Answer: Because they get dirty!
In addition to normal accumulations of dust and dirt found in all homes through regular use, there are several other factors that can increase the need for air duct cleaning:
- Pets that shed high amounts of hair and dander
- Occupants with allergies or asthma
- Cigarette or cigar smoke
- Water contamination or damage to the home / HVAC system
- Home renovation or remodeling projects
- Overall home cleanliness
Some occupants are more sensitive to these contaminants than others. Allergy and asthma sufferers, as well as young children and the elderly tend to be more susceptible to the types of poor indoor air quality that air duct cleaning can help to address.
Inspect Your Air Ducts
You can tell if your heating, ventilation and air conditioning (HVAC) system needs cleaning by one of two ways. First, with a screwdriver, remove a floor or wall register. Then, use a small mirror and flashlight or use a digital camera to take a picture inside the duct. If there is visible dust, dirt or debris, you should have your ducts cleaned.
What You Need to Know About Duct Cleaning
Air duct cleaning is a misnomer. In actuality, the entire HVAC system should be cleaned. Failure to clean all components of the system can result in re-contamination of the entire system, thus minimizing the benefits of cleaning.
Just as you would not only clean half of your living room floor, you also would not want to clean only part of your heating, ventilation and air conditioning (HVAC) system. NADCA recommends cleaning the entire HVAC system, including the following components:
- Air ducts
- Drain pan
- Air plenum
- Blower motor and assembly
- Heat exchanger
- Air Filter
- Air Cleaner
Proper HVAC Cleaning Process
There are two key components to HVAC cleaning: breaking contaminants loose, and collection of contaminants.
Breaking Contaminants Loose
Properly cleaning HVAC systems requires removing the sources of contamination. Source removal begins with use of one or more agitation devices designed to loosen contaminants from the surfaces within the heating and air-conditioning system.
Examples of agitation devices include brushes, air whips, and compressed air nozzles or “skipper balls.” Agitation can also be achieved through hand-brushing or contact vacuuming.
Collection of Contaminants
During cleaning, the entire HVAC system is placed under continuous negative pressure (vacuum) to prevent the spread of contaminants. Continuous negative pressure allows very fine particles to be removed from the system as they become airborne, ensuring that these particles are not released into the living space when the system is turned on after cleaning.
This negative pressure also serves to extract the loosened contaminants, which are collected and removed from your home.

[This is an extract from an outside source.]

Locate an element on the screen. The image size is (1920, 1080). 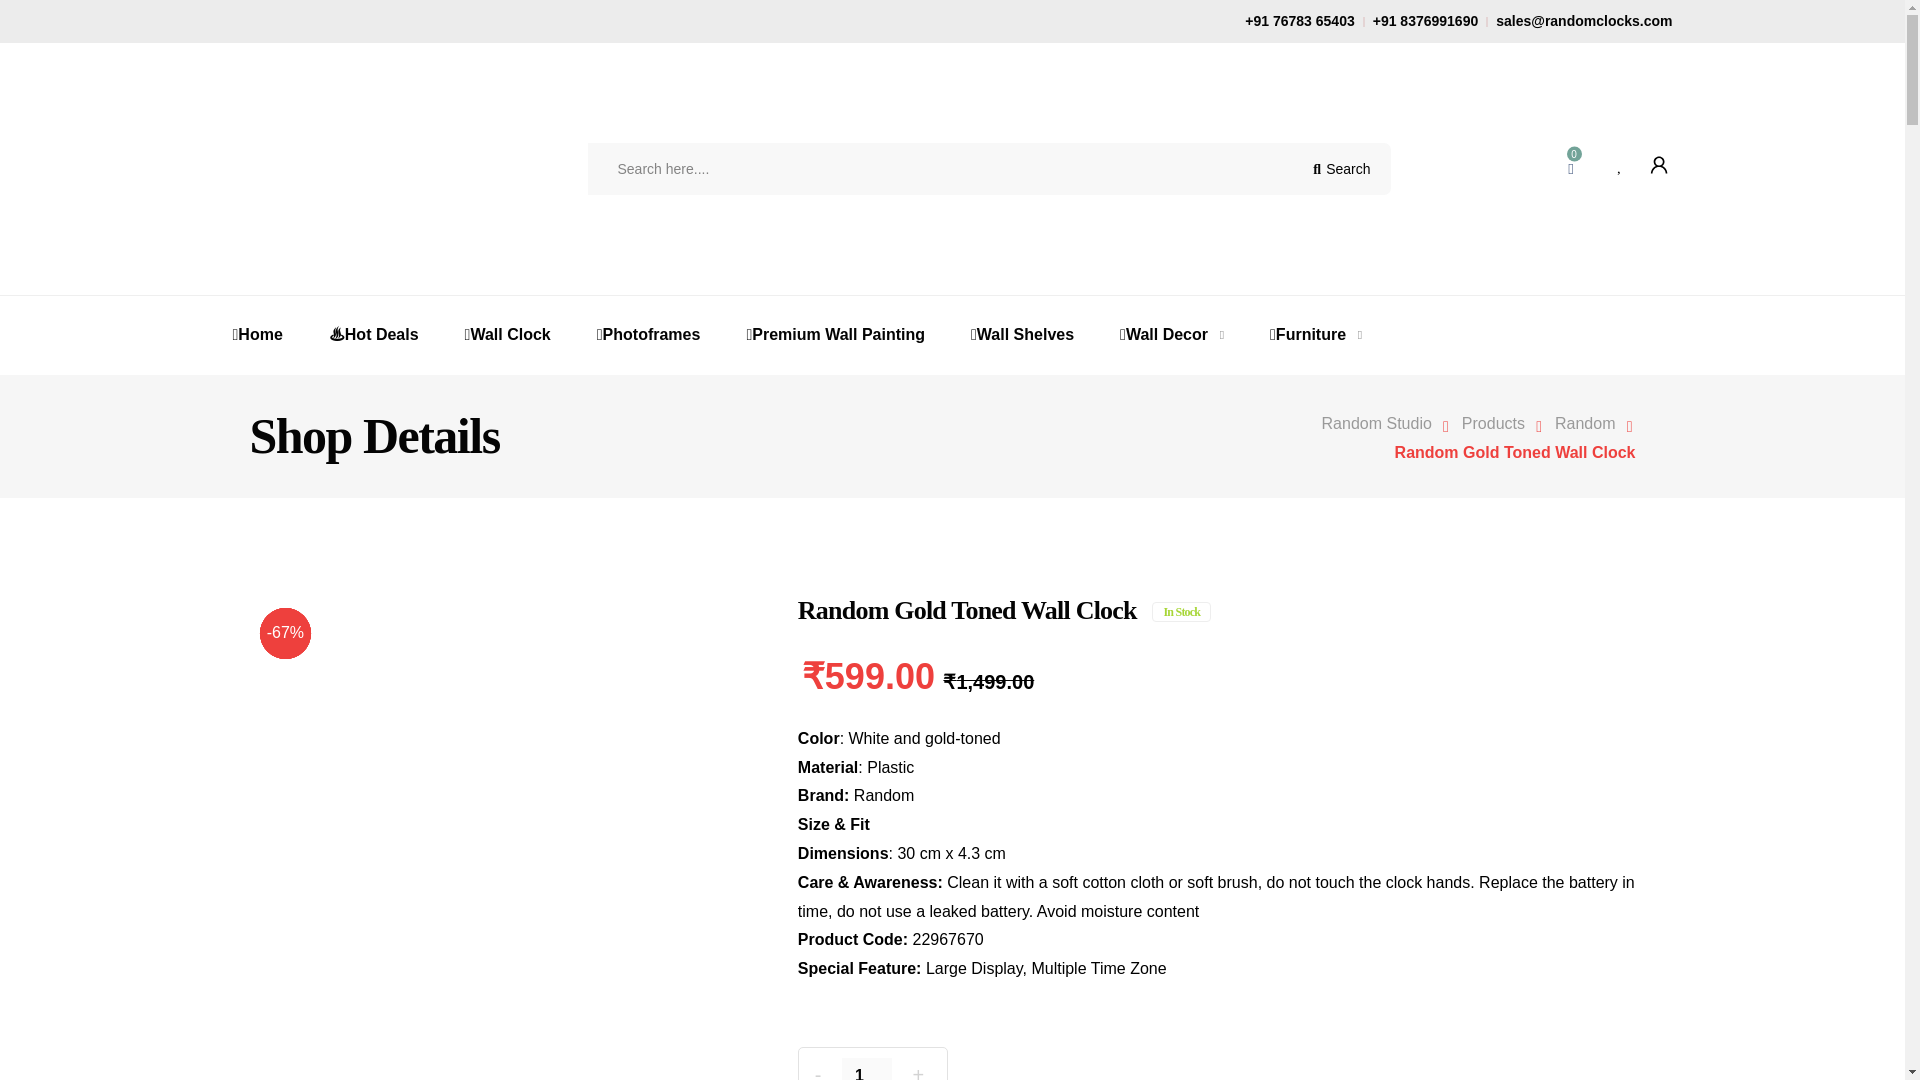
Qty is located at coordinates (867, 1069).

There are a few things that you can do to maintain the cleanliness and efficiency of your HVAC system:
- Get good filters—ask your contractor for a recommendation.
- Clean/change the filters as needed (at least every two months).

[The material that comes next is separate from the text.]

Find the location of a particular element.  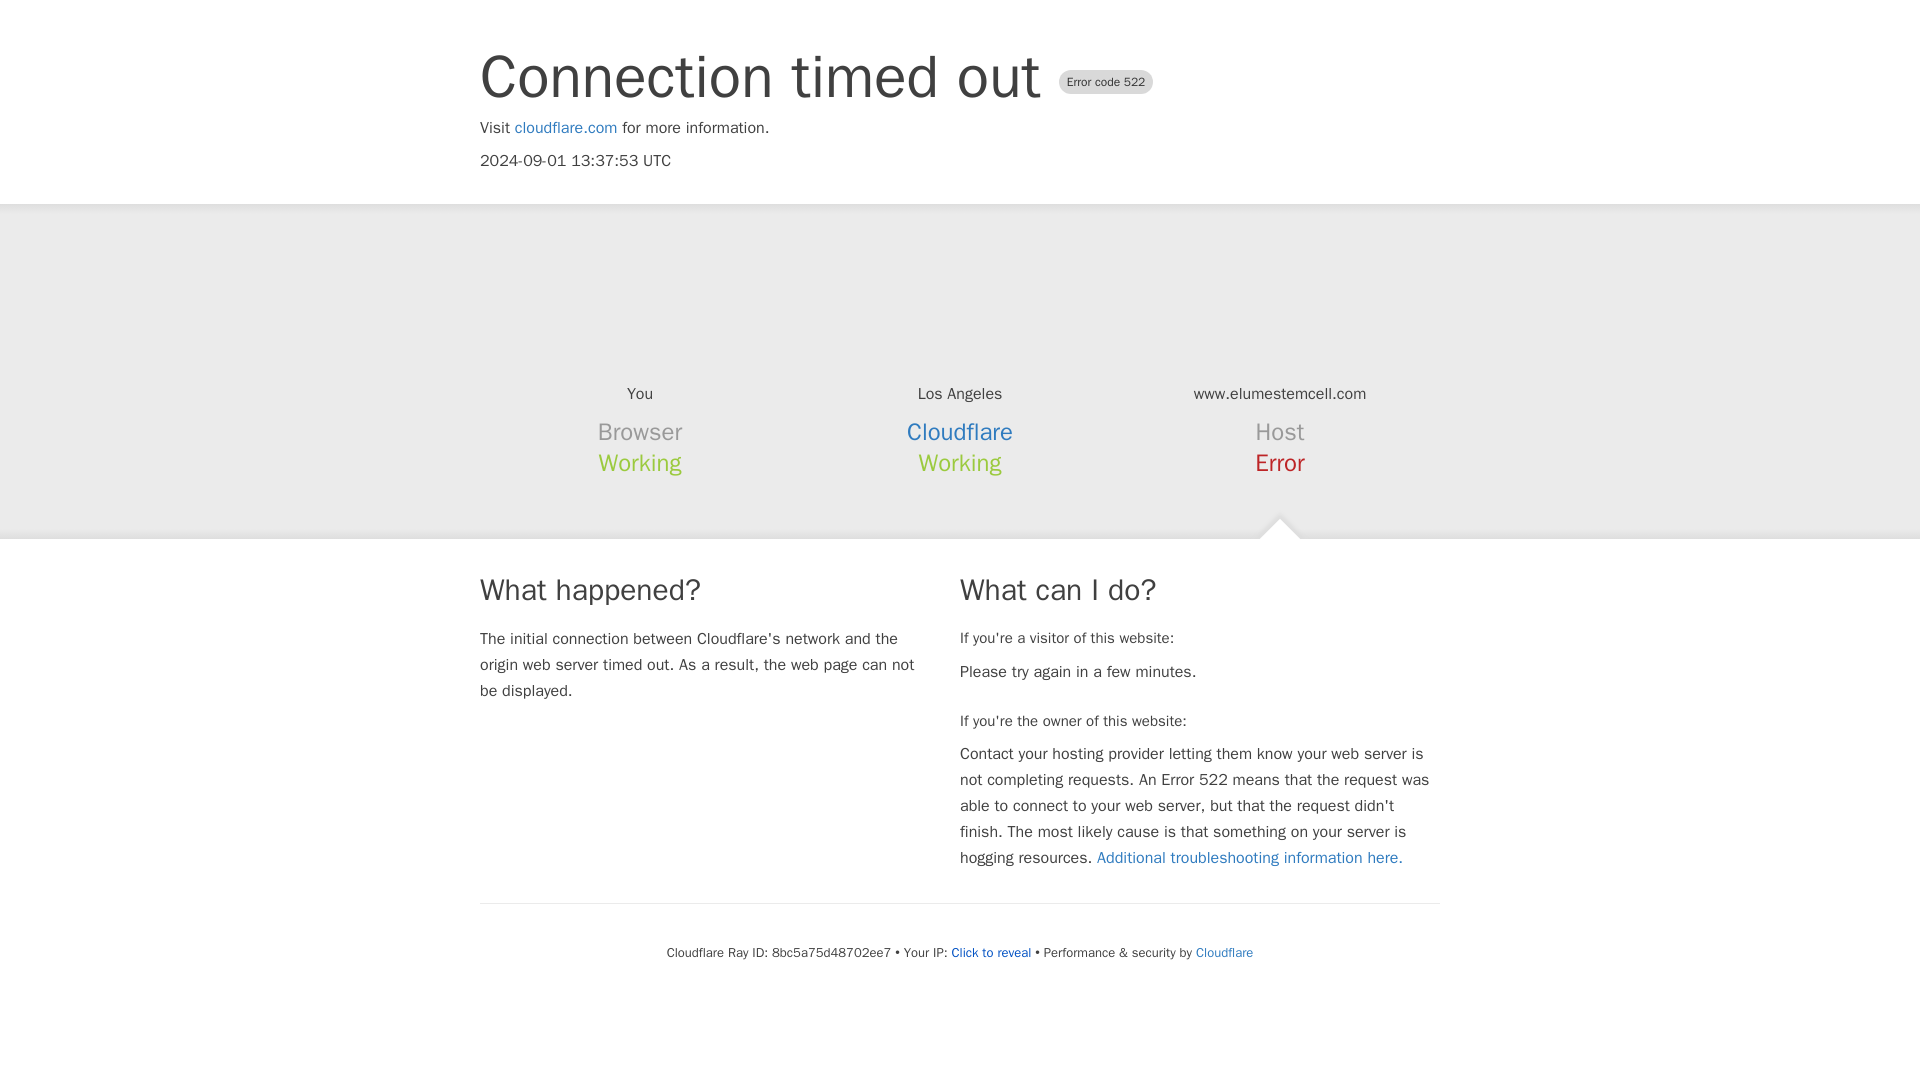

Click to reveal is located at coordinates (990, 952).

- Even with properly cleaning and changing quality filters, the HVAC system will still become dirty over time. Have your system inspected every two years to determine whether your system needs to be cleaned again.
A thorough cleaning can also yield long term energy savings. Research by the U.S. EPA has demonstrated that HVAC system cleaning may allow systems to run more efficiently by removing debris from sensitive mechanical components. Clean, efficient systems are less likely to break down, have a longer life span, and generally operate more effectively than dirty systems.
Duct cleaning is an essential part of home maintenance just like mopping and vacuuming. Your duct system is the heart and circulatory of your house. If any of it is gunked up with dust or mold, the core system isn’t going to function properly. Because it’s out of sight, people don’t think about cleaning the system that delivers the air they breathe.
If you do hire someone to clean your air ducts, make sure they know what they are doing. A poor job is worse than no cleaning at all because it can kick up particles or even break portions of the HVAC system. Air duct cleaning is a fragile operation, and if it’s not done right it can damage the system.